TASK INSTRUCTIONS. Could you repeat exactly the lines below, from the line containing "Click the chevron" through the last one, both included, while leaving out any pictures?

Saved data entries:

------------------------------------------------

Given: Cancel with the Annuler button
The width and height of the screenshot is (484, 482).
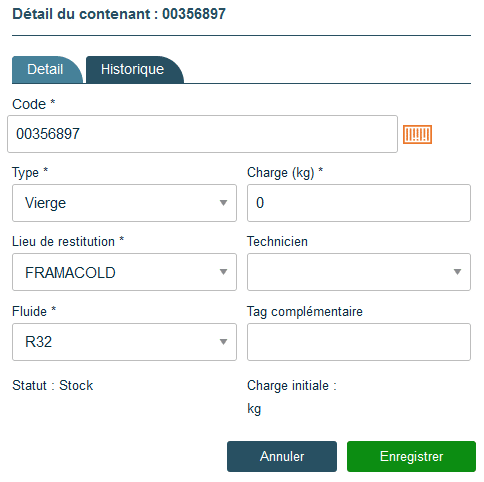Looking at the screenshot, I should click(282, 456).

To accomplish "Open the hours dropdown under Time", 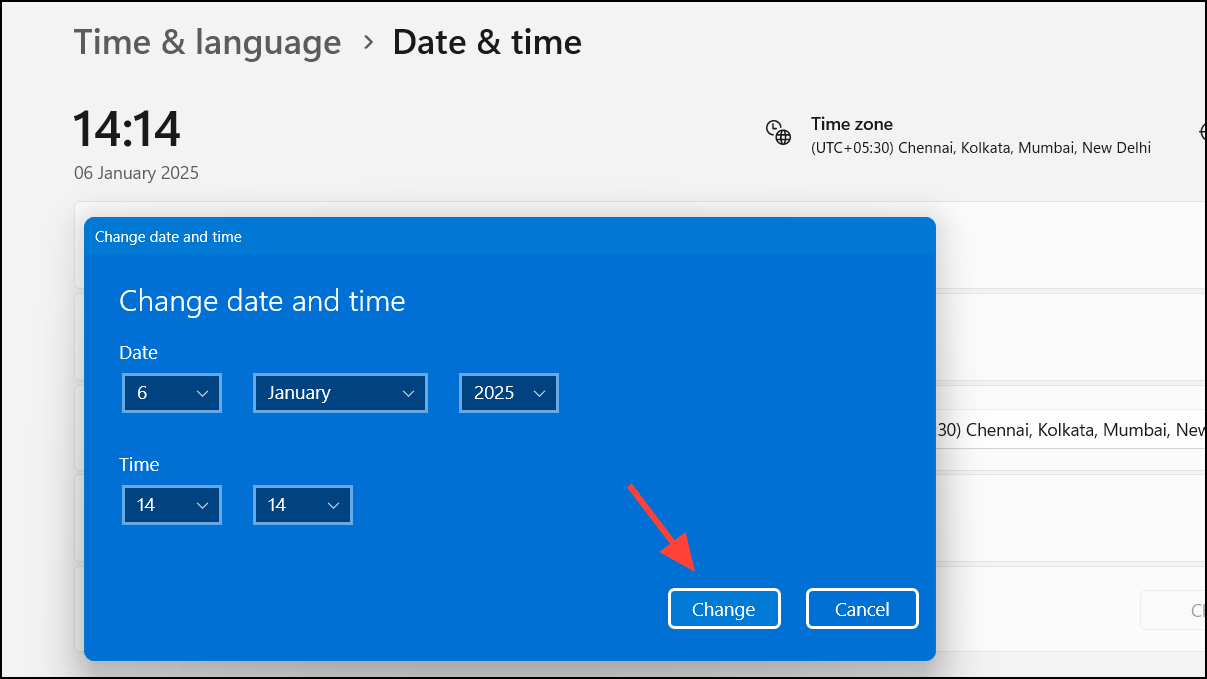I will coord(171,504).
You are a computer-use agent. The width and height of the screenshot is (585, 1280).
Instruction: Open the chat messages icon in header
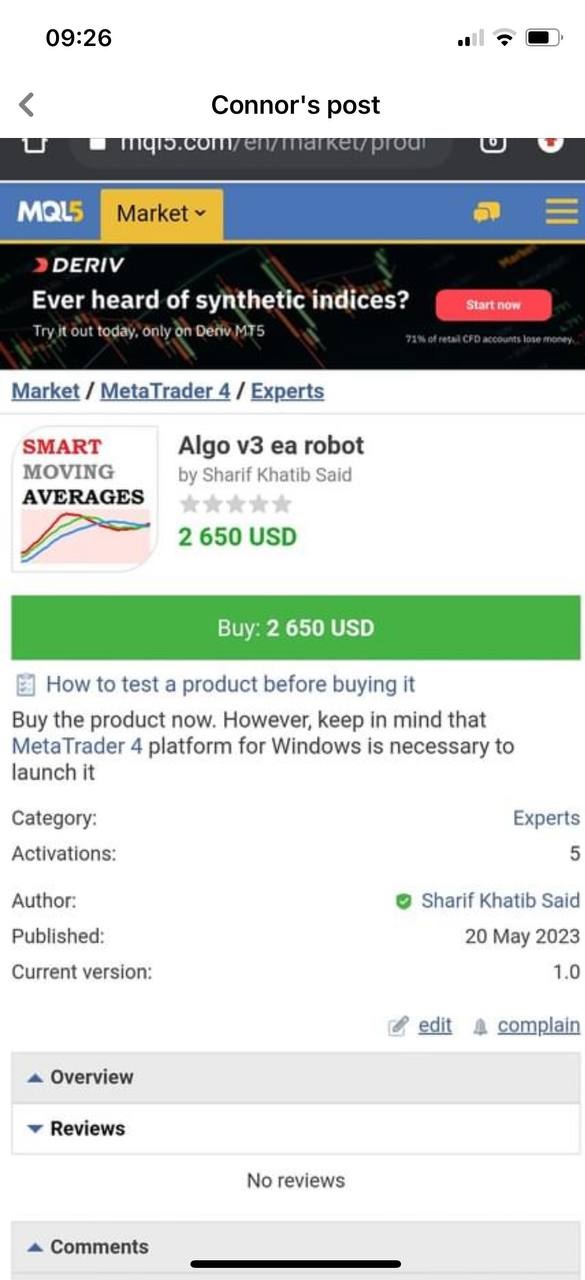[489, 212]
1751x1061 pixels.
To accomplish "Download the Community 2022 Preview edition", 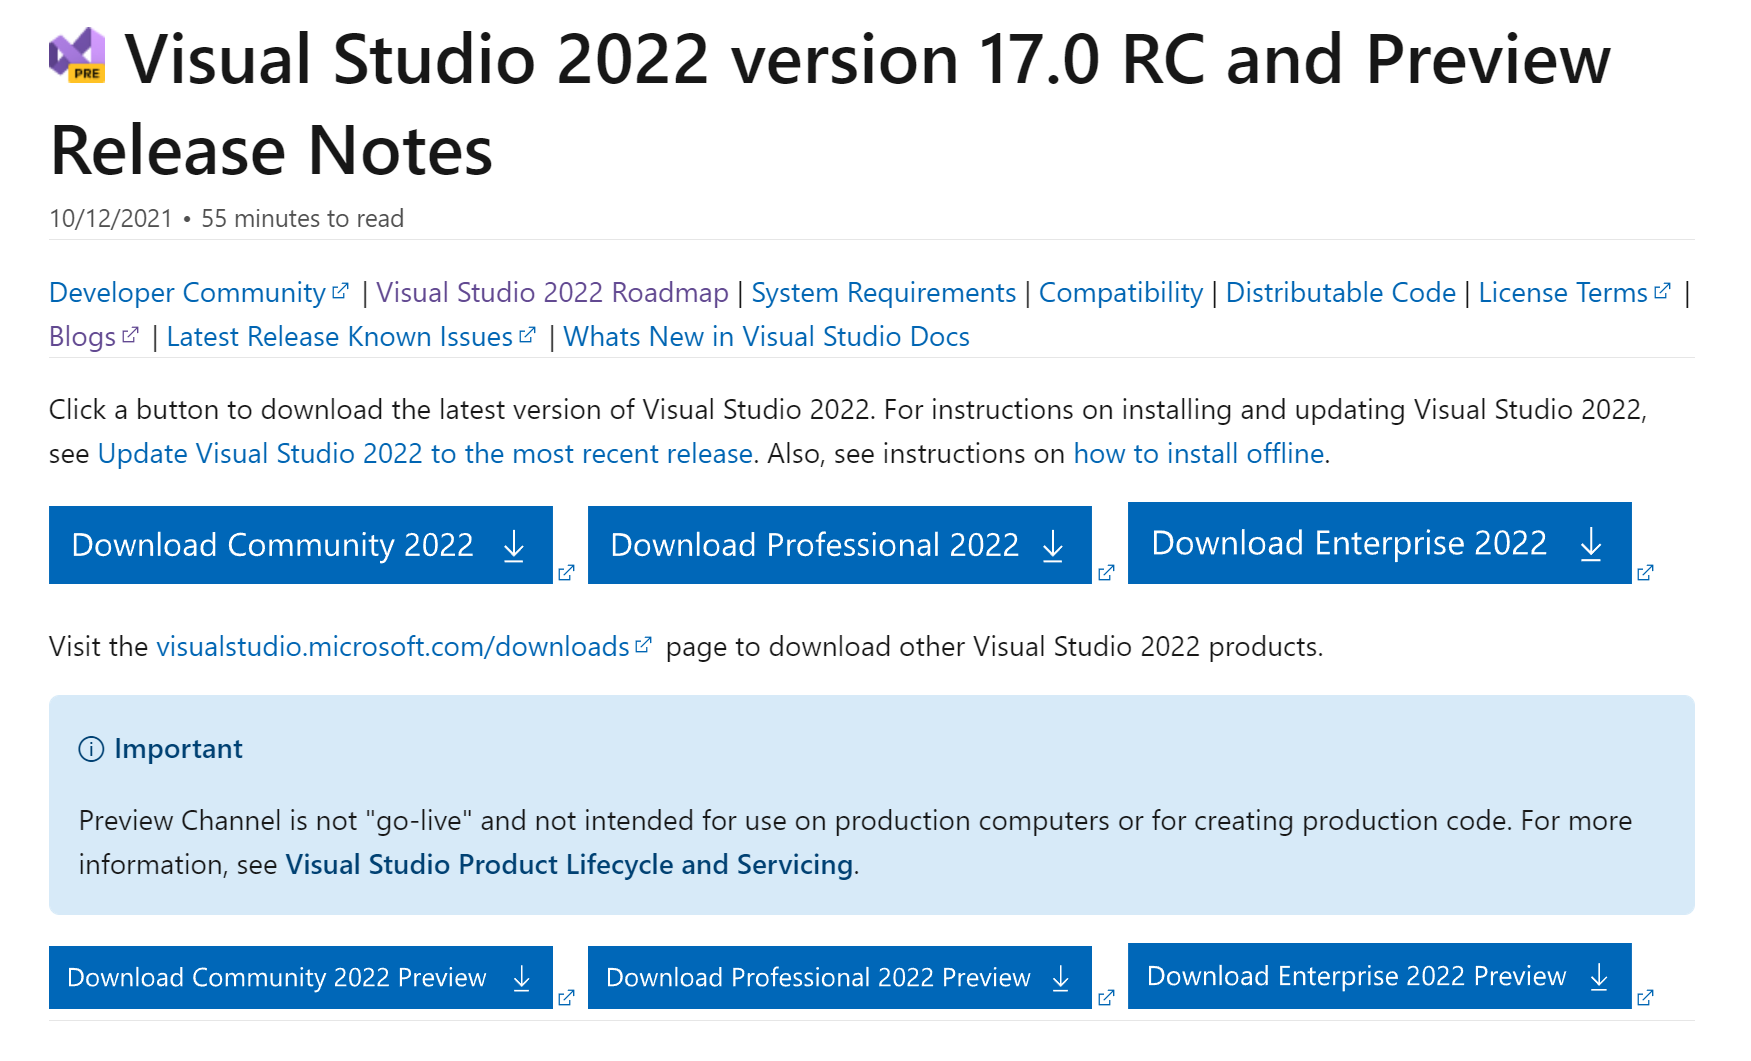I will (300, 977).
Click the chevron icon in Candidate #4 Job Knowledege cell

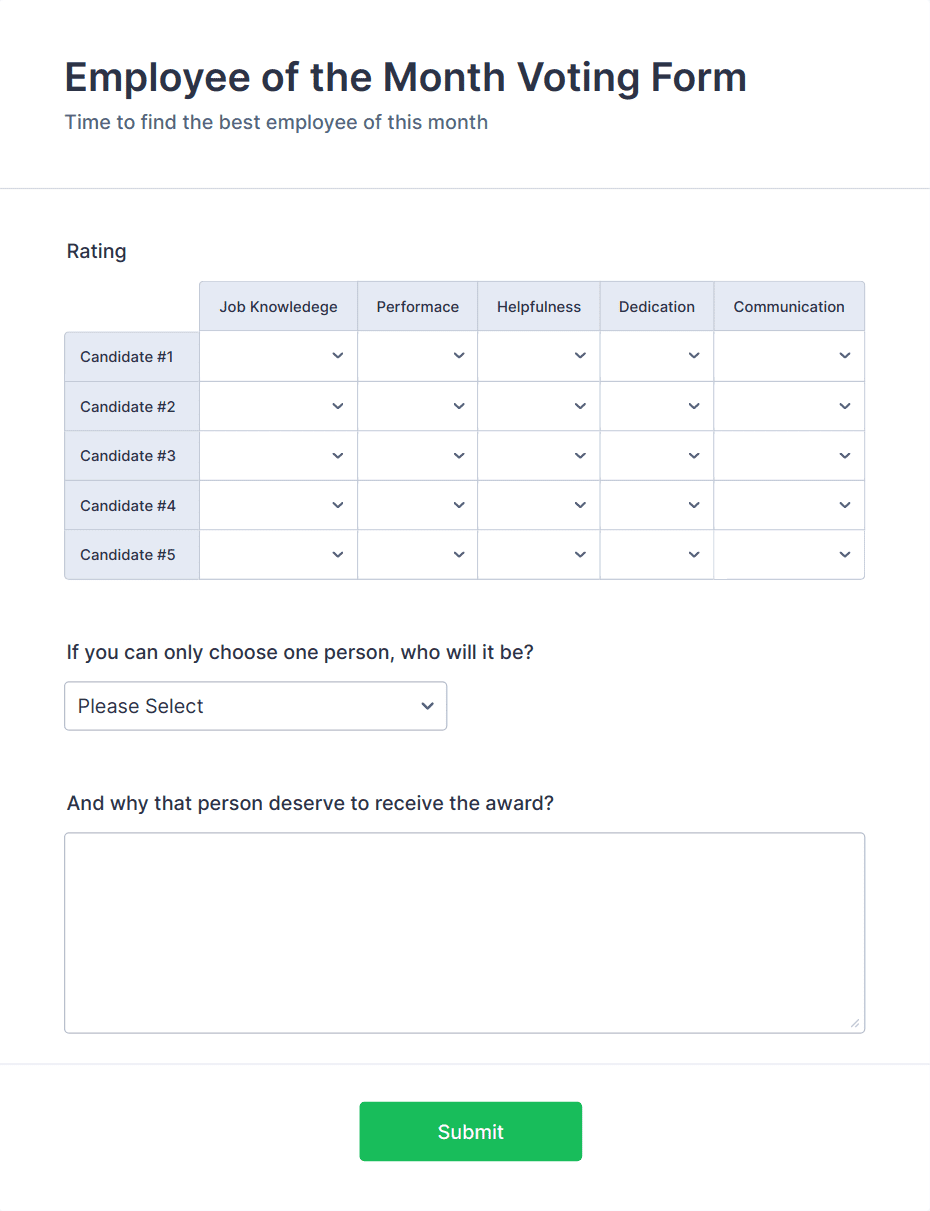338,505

------------------------------------------------

ANSWER BOX.
Click the chevron icon in Candidate #4 Job Knowledege cell

338,505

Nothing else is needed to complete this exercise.